Закончив «работу», Слик удалился, презрительно махнув хвостом.
— Они тоже ненавидят нас, — сказала Констанца. — Но ведь ты не можешь укорять их за это, верно?
— Зачем Слик это сделал? И как?
— В «дыне» — видел такую шишку у него между глаз? — есть механизмы. Их имплантируют дельфинам, когда они совсем маленькие. Обычно с помощью этой «дыни» они издают звуки, но механизмы позволяют им лучше направлять звук, поэтому они могут рисовать пузырьками. К тому же в воде есть крошечные существа — микроорганизмы, которые светятся от звуковых колебаний. Люди, создавшие этих дельфинов, хотели получить возможность общаться с ними.

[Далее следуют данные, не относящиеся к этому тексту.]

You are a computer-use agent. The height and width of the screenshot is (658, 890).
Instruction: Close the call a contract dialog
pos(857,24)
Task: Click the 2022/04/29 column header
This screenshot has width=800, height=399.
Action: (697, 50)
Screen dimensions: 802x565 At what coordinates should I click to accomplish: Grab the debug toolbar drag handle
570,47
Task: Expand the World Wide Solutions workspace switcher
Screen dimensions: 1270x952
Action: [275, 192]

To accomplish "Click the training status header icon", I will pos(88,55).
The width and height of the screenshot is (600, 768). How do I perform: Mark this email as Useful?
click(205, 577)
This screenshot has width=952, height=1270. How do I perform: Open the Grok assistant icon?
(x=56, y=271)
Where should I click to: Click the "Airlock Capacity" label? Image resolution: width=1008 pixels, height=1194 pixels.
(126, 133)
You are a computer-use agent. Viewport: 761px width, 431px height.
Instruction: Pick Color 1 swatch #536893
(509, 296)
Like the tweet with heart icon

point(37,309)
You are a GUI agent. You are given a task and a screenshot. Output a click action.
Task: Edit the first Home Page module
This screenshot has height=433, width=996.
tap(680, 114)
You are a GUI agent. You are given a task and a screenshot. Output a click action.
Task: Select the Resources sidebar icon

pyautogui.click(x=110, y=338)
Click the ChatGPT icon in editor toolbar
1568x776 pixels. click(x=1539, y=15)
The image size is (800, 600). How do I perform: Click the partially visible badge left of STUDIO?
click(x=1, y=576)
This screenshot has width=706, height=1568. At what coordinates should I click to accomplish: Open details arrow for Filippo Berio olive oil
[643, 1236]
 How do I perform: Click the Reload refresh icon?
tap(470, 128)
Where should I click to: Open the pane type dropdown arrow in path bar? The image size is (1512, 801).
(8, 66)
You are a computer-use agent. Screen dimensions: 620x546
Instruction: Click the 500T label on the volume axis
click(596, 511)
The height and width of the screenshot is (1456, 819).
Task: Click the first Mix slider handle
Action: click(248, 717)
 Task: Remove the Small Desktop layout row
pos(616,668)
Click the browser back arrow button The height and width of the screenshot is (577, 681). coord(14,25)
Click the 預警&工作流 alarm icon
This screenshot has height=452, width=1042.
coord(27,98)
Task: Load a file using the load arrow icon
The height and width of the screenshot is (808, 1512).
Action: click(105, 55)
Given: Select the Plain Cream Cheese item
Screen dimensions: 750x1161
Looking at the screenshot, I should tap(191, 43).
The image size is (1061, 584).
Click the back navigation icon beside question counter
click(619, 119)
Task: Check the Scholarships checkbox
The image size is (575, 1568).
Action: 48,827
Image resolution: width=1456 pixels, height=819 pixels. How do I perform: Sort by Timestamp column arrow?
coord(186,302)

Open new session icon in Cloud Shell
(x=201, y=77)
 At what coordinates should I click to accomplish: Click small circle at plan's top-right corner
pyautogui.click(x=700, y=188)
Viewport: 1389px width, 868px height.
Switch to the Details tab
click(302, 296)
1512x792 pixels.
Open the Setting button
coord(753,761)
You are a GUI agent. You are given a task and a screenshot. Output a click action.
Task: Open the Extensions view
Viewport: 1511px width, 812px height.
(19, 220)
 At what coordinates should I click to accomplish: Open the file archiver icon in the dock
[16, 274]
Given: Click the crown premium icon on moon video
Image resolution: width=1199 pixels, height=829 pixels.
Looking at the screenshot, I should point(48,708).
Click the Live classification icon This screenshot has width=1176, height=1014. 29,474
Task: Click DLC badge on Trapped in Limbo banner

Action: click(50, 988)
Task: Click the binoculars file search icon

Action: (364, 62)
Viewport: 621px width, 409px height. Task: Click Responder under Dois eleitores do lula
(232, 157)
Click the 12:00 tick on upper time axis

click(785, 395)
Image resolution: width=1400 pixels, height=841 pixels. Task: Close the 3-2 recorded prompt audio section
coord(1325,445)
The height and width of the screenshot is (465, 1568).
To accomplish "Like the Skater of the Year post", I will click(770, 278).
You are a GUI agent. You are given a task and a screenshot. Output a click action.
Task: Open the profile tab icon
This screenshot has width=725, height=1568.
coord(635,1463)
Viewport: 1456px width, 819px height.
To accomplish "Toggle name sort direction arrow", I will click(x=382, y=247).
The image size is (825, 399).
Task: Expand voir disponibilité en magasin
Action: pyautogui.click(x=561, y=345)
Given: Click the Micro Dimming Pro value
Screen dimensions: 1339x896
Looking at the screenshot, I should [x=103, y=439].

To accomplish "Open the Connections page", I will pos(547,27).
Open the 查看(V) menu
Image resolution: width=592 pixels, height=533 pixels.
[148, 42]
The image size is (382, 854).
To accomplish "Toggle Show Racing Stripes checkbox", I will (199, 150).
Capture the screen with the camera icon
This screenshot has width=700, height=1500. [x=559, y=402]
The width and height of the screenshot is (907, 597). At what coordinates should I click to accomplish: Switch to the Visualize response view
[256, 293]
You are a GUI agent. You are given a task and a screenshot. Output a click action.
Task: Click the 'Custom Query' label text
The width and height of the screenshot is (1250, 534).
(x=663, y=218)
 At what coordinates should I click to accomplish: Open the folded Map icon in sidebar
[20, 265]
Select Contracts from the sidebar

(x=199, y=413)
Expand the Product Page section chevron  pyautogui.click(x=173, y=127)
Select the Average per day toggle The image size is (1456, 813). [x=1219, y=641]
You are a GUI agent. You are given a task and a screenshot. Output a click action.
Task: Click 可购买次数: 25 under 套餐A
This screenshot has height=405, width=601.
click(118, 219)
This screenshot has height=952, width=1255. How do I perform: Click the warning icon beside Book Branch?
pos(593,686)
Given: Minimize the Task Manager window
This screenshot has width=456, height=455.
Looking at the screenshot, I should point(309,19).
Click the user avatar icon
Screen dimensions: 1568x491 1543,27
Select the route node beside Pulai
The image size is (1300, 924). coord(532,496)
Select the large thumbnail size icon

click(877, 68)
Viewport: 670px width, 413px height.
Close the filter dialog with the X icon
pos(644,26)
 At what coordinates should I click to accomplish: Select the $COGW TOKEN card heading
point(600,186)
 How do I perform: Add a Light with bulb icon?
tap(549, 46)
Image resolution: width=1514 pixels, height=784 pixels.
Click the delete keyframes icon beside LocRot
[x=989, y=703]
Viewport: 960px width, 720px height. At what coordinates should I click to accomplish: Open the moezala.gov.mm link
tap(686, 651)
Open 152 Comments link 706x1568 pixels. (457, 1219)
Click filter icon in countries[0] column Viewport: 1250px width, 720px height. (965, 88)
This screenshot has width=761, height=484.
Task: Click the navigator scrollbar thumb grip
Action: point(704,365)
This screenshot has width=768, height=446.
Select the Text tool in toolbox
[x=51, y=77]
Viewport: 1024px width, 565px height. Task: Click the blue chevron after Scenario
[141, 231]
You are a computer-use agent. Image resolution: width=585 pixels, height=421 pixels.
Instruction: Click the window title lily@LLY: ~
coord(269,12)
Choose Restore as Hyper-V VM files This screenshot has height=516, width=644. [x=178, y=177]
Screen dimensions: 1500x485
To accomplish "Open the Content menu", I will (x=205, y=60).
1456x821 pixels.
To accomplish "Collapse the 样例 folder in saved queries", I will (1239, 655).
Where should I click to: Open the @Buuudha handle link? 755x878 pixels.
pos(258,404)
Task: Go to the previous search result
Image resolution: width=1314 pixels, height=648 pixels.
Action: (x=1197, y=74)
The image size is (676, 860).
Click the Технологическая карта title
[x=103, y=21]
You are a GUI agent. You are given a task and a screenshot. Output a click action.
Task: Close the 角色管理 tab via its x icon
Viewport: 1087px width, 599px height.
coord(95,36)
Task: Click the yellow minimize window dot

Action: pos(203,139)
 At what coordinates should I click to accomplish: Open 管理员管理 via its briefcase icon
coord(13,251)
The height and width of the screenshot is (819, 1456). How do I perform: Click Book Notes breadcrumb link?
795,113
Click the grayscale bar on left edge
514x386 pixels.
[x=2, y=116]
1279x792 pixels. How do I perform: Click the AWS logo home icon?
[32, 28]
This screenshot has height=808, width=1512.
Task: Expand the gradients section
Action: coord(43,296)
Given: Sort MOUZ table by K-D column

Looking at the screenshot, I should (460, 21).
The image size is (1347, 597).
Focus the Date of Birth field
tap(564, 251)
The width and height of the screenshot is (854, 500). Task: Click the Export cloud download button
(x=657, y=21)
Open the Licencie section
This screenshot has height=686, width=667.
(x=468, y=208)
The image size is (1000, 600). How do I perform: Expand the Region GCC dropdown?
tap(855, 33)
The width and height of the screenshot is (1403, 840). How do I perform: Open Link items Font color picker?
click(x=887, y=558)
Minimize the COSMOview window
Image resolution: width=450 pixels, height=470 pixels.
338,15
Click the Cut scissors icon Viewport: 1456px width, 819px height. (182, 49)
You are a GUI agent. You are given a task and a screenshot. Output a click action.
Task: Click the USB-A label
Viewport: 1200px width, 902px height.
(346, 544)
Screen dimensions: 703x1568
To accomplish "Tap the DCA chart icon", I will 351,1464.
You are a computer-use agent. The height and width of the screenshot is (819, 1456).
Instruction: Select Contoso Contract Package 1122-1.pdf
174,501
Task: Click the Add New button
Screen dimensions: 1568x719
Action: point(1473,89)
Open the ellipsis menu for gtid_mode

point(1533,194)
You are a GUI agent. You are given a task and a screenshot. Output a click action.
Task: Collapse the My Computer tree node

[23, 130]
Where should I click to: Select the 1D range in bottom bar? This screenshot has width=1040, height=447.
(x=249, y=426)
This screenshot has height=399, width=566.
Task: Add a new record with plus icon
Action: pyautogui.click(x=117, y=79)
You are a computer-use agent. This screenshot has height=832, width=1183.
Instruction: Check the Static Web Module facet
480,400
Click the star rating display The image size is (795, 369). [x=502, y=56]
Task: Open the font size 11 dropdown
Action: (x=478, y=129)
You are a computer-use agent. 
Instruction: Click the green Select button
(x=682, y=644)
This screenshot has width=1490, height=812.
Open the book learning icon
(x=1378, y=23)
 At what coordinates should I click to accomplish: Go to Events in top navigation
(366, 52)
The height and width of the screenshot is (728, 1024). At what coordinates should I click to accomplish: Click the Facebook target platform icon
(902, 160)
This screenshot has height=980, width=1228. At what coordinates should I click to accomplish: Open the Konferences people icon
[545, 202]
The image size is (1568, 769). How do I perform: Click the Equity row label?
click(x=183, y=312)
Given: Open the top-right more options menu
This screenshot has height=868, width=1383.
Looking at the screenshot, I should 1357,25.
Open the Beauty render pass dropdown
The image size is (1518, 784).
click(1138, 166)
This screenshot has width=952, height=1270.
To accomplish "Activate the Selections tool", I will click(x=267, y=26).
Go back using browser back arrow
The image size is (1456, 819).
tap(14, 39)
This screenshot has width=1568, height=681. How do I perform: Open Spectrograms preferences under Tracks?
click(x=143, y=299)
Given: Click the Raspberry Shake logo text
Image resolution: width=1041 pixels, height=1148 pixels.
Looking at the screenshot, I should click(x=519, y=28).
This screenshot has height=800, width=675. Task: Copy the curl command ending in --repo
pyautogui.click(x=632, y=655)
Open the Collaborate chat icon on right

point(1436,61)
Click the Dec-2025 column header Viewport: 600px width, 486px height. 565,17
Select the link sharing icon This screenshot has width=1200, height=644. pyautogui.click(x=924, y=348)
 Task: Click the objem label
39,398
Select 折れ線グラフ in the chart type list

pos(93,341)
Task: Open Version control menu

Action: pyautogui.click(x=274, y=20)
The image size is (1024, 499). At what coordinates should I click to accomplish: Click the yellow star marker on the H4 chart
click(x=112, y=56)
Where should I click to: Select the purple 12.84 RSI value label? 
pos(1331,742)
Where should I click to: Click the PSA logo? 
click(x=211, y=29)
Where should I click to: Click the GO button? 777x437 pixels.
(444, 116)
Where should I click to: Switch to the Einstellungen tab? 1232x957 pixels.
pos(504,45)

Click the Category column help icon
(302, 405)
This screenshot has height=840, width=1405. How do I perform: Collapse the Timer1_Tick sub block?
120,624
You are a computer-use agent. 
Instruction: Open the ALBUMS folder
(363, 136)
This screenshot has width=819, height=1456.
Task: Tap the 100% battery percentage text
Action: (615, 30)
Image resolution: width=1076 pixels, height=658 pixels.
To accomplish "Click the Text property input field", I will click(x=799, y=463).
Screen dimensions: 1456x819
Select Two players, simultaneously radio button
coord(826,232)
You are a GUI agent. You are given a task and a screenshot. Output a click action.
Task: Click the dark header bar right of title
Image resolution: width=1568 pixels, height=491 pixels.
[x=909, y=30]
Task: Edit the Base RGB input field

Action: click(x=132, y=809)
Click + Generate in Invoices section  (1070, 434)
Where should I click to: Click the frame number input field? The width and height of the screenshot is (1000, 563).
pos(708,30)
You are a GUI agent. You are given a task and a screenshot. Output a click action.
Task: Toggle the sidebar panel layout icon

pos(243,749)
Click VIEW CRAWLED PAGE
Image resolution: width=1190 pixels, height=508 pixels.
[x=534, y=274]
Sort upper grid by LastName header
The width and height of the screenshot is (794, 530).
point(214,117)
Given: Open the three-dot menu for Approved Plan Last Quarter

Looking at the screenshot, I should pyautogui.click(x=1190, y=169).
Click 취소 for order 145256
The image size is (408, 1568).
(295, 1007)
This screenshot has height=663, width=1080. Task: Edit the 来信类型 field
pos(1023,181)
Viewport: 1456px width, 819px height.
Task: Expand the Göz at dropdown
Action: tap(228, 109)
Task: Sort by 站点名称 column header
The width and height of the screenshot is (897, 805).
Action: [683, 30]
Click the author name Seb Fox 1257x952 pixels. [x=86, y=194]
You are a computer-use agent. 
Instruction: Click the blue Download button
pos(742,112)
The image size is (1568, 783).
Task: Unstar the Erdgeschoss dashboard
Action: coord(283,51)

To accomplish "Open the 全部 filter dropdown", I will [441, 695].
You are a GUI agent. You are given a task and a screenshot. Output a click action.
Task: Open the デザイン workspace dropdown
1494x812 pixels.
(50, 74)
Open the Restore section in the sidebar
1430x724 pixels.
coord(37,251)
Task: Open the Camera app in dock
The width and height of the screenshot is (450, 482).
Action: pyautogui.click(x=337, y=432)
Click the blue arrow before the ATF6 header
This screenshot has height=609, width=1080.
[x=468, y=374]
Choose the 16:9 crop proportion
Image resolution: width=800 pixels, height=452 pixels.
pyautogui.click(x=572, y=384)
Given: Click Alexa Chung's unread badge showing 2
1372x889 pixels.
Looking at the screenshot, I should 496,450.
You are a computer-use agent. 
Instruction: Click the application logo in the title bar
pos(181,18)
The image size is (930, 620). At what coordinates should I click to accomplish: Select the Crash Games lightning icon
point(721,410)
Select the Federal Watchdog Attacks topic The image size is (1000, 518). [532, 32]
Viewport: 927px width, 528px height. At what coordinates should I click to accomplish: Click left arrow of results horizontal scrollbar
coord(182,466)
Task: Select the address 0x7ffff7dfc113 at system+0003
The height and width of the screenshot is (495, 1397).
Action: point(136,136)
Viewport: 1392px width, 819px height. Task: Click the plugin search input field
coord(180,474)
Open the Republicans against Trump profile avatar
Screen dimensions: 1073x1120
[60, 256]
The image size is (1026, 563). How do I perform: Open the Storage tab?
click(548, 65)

— Кажется, дельфины должны быть за это благодарны.
— Может быть — если бы им не пришлось переносить операции. И если бы у них было, где плавать, кроме этого ужасного места.
— Да, но когда мы достигнем Конца Путешествия…
Констанца посмотрела на него печальными глазами.
— Будет слишком поздно, Небесный. Во всяком случае, для этих дельфинов. Их уже не будет в живых. Мы будем взрослыми, а наши родители постареют или умрут.
Дельфин вернулся с сородичем чуть меньших размеров, и оба начали рисовать что-то в воде. Рисунок напоминал человека, раздираемого на части акулами, но Небесный отвернулся прежде, чем окончательно в этом убедился.
— К тому же они слишком далеко зашли, Небесный, — добавила Констанца.
Небесный снова повернулся к резервуару.
— И все же, они мне нравятся. Они все равно прекрасны. Даже Слик.